Wednesday, September 5, 2012

EGG!

Sunny's Egg in my Big German-Norwegian Hand.

"When are your chickens going to start laying eggs?"
"Do you get lots of Eggs?"

These are the questions I hear all the time when people ask me about my chickens.  Don't they know that the birds themselves are just special in and of themselves?  Probably not.  They just want to know about the eggs.  So I become quite  boring when I tell them:

"I don't know.  They're not mature enough yet."  or,
"Nope, not yet."  My husband says teasingly,  "So how much is that first egg worth, $300 or $400 dollars?"  Ha-ha! 

Well after today.  It was priceless.

I came home for lunch and Sunny, my Buff Orpington was rooting around the deck behind my son's Tonka Trucks and toy bin.  She was more busy or more diligently poking around every nook and cranny.  She flew up on my dog's Kennel fencing although not seeming frightened.  She was panting but not drinking.  When I finished lunch I found her rooting around on my husband's tool bench in the garage.  Meandering around bags, ski ropes, power tool cases...  I got her back down backed out my car and closed the garage door.  Once back at work I started thinking about this "searching" behavior.  Roger, her best friend seemed worried about her, more alert for her.  Even he knew something wasn't right.  Is she ill?... was my first thought.  Is she having an earring complication a week later?  If you know what I mean...

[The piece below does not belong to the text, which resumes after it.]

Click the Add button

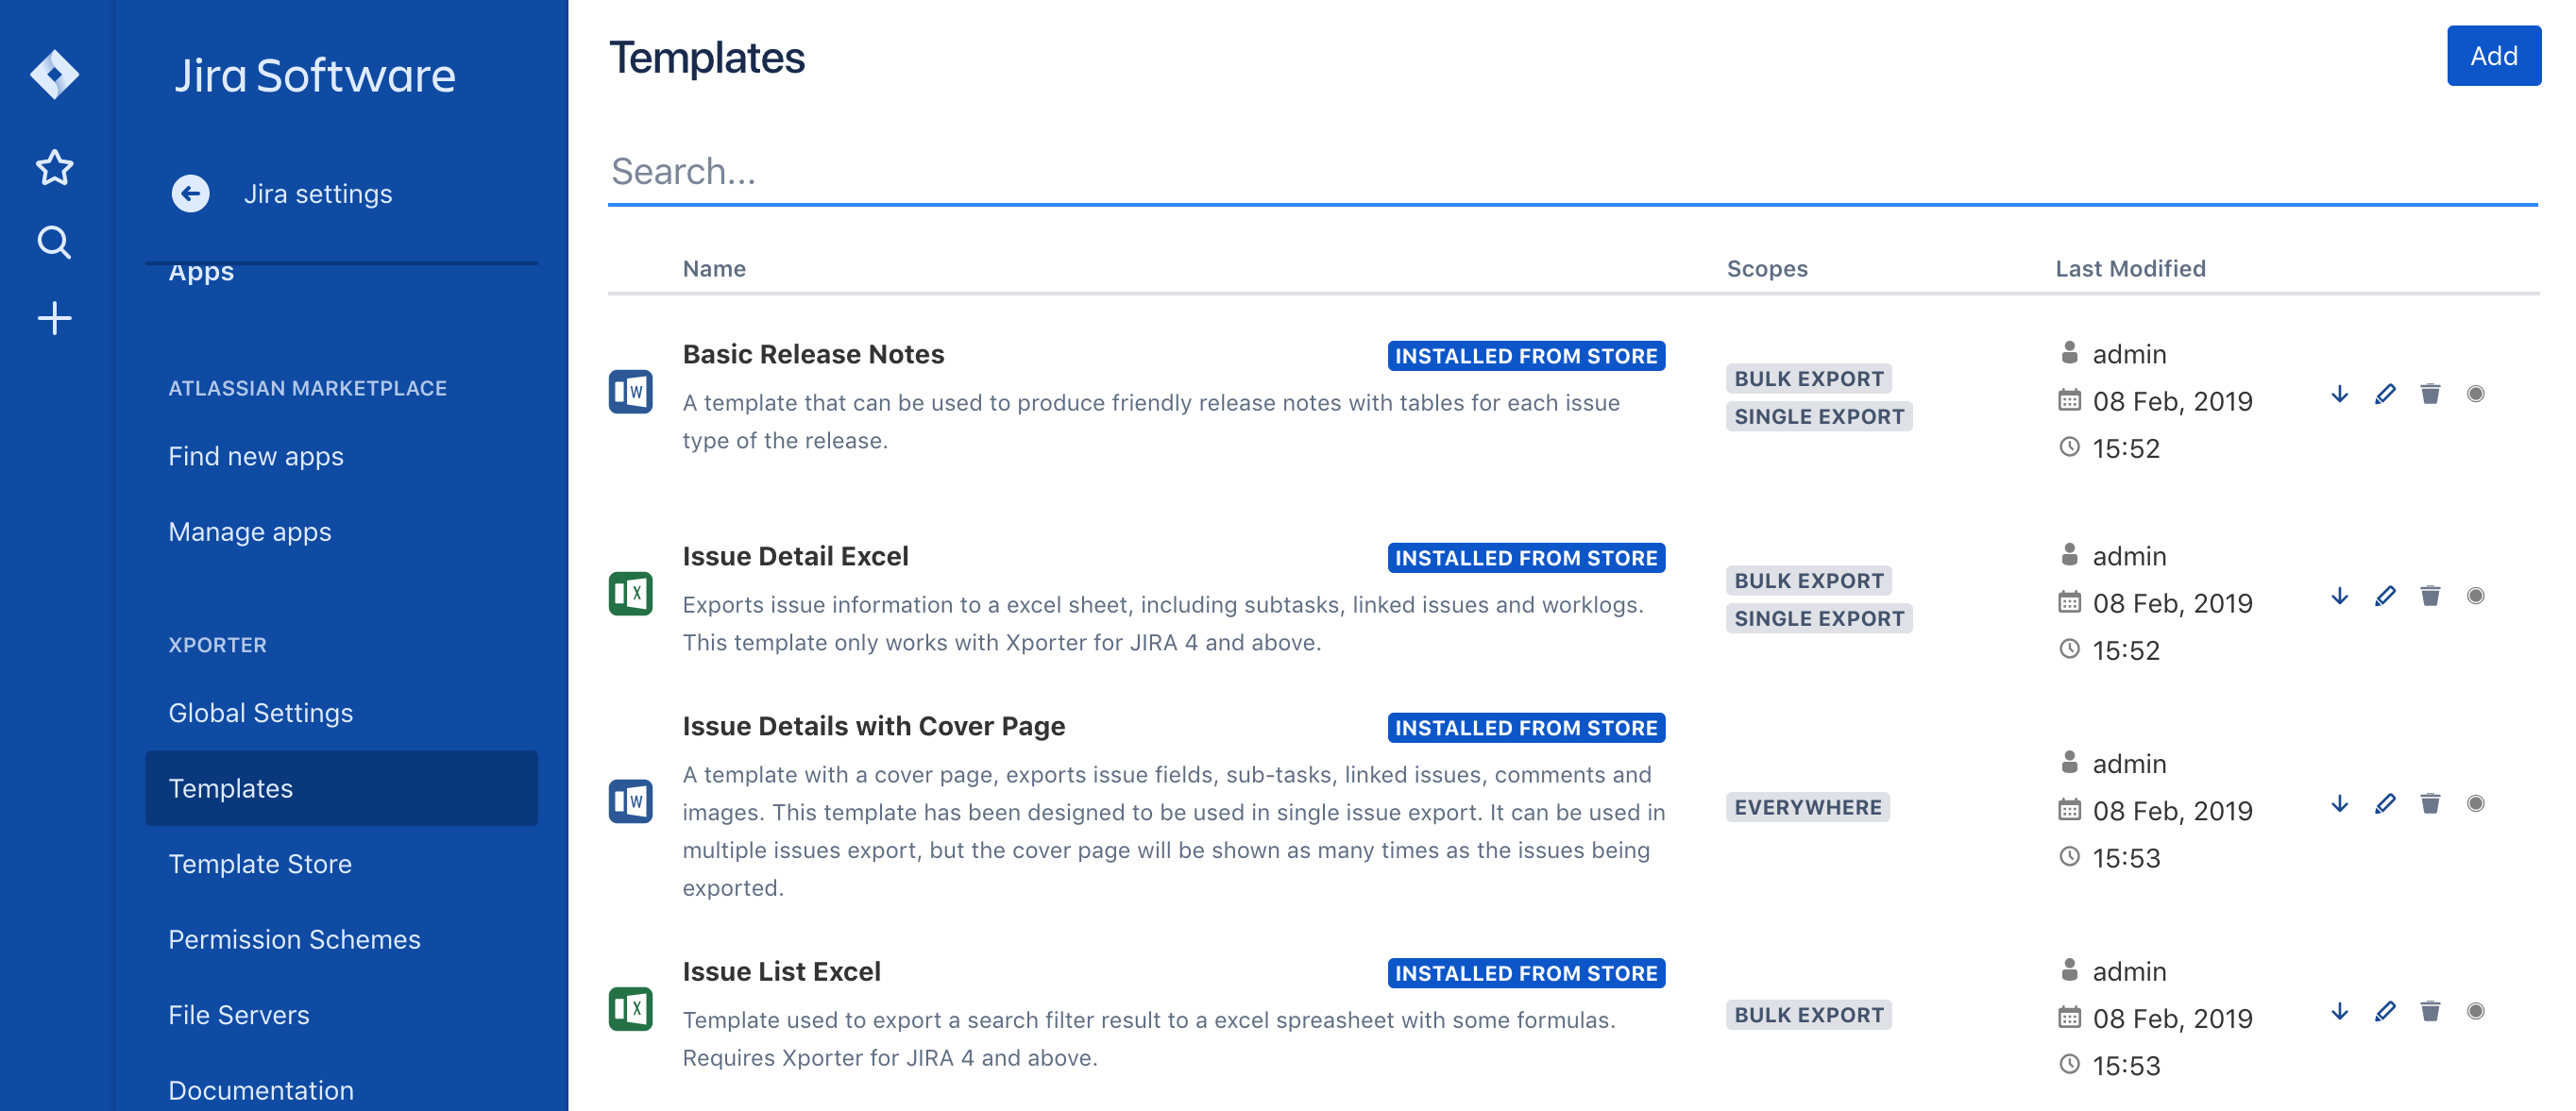tap(2493, 56)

Is she a free range chicken looking for a good nesting spot to lay her egg?!  DUH!    I got on Backyard Chickens and put Sunny's odd behavior out there on the world wide web for confirmation.  A very kind lady from the United Kingdom assured me that this is the case indeed. My excitement could hardly be contained from that point on.  As soon as it was time I  finished my work, grabbed my things, got the kids off the bus and told them what was going on.  All of the flock greeted us in the drive way.  Except Sunny.  I told the kids, "Go find her." Heidi found her on a retaining wall section of Russian Sage and a Honeycrisp apple tree.  Still panting, still searching.  We gently picked her up and carried her to the coop. Offered her fresh water and her feed.  She took some.  I then got her more pine shavings and Long Grass from the woods to use as nesting materials in one of the nesting boxes.  She went to work immediately.  Her comb and waddles bright red.


She turned this way and that. Scratching the nesting materials outward, trying to make a bowl of sorts--a nest suitable for her first egg.

Still she worked.  The whole nest process taking about 1/2 hour or so.  We sat mesmerized by her work and our anticipation never waivered.




She made 3 strange squawks we'd never heard before, her body slowly rising and the subtle sound of an egg landing gently onto her carefully made nest.
She let Heidi pick it out.  Still panting.  Poor girl.  A gigantic egg exceeding our expectations.  I had told the kids don't expect much.  A small one or deformed as her system is just learning and is young.  But here a monster egg that could quite possibly be a double yolker!




We sat cuddling her and making sure she was okay.  We re-opened the coop door and Roger came in, like a worried expectant father of sorts.  It was sort of neat.  His worry for her.  He looked relieved to see her.  Bock-bocking outside the coop during the whole process had him stressed out.  Such a good friend to Sunny.  We stared at her in wonderment  and in a new light.  Sunny no longer a "chick"  or a young immature teenaged pullet.  She's graduated into a motherhood of sorts.  We regard her with a reverence as a provider. 


Somebody suggested we keepsake the first egg and blow it out and others want to know if it's a double yolker.  I'll talk to the kids tomorrow Morning and see what they want to do with it.  Egg shell ornament for an Easter Tree or Scrambled Egg.

In the meantime, Roger roosted and is sleeping right next to Sunny on a lower peg of the roosting ladder, when they usually are on the more choice higher roost.  So Sweet.

Post Script 9/10/12  Sunny's egg was a single yolk.  I did blow it out and saved the shell and we made the yolk that came out into a scrambled egg which was the most delicious egg we ever tasted.